Adult and Non Veg Jokes

  • Not A Big Deal

    A man comes home from work one day and he says to his wife, "Honey, I got a new secretary, and imagine what happened! She's got a red and white bra. You know, these are the colors of my favorite football team. Anyway, it's not a big deal but it feels good."

    The next day when they come home his wife asks, "How was your day?"

    The man says, "Fantastic! It's not only her bra that is red and white but also her panties. You know it's not a big deal but it really feels good!"

    The third day they meet at home after work and now the man asks his wife, "And what happened today in your office, honey?"

    She says, "Oh, nothing special, sweetheart. I got a new boss today. His dick is two inches longer than yours. You know it's not a big deal but, hell, it feels good!"
  • No Sucking Please

    A midget went into a whorehouse. None of the girls wanted to provide the service for him, so finally they drew lots and Julie was the unlucky one. So they went up to the room. A minute later, there was a loud scream.

    The madam and all the girls charged up the staircase and into the room. Julie lay on the floor in a dead faint.

    Standing next to the bed was the midget, nude, and with a two foot penis hanging down and touching the floor. The girls were awe struck by the sight.

    Finally, one of the girls says," sir, would you mind if I felt it? I've never seen anything like that before."

    The midget replies, "Okay, honey. But only touching. No sucking. I used to be seven feet six inches tall!"
  • Rooster Substitution

    This truck driver is cruising down this dusty ass country road, when out runs this rooster and he runs it over, killing it. He stops, and walks up to the farm, and knocks on the door.

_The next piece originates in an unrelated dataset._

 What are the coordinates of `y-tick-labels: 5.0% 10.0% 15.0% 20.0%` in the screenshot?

    Out steps this knock down gorgeous young woman, "What do you want," the girl says.

    "I'm sorry miss, but I believe I ran over your rooster and killed it," the trucker said.

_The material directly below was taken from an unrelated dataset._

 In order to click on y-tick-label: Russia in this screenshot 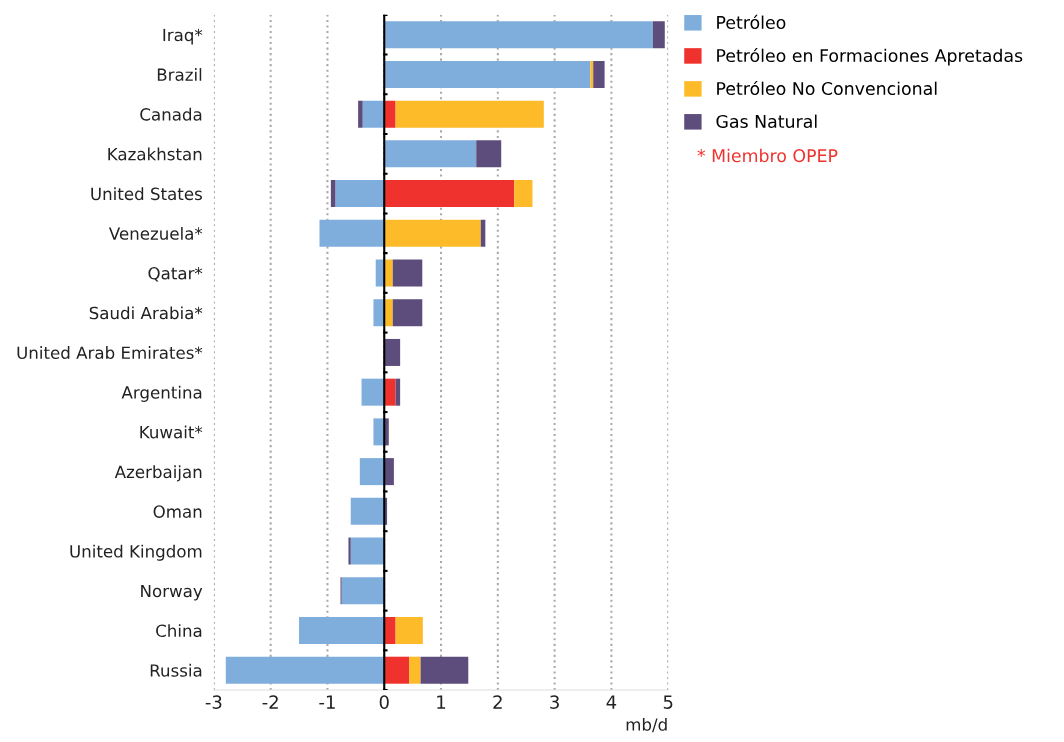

    "Oh, I guess I'll have to get a new one."

    "Miss I am more than willing to replace it," replied the trucker. The farmers daughter looks hm up and down and says, "Drop your pants big boy."

    The trucker is confused but complies, and shows off his little friend. "I guess you'll do, the chickens are out back."
  • Love Multiplication

    Mrs. Johnson the elementary school math teacher was having children do problems on the blackboard that day.

    "Who would like to do the first problem, addition?"

    No one raised their hand. She called on Tommy, and with some help he finally got it right.

    "Who would like to do the second problem, subtraction?"

    Students hid their faces. She called on Mark, who got the problem but there was some suspicion his girlfriend Lisa whispered it to him.

    "Who would like to do the third problem, division?"

    Now a low collective groan could be heard as everyone looked at nothing in particular. The teacher called on Suzy, who got it right.

    "Who would like to do the last problem, multiplication?"

    Johnny's hand shot up, surprising everyone in the room. Mrs. Johnson finally gained her composure in the stunned silence.

    "Why the enthusiasm, Johnny?"

    "The Bible says to 'Go Forth and Multiply'!"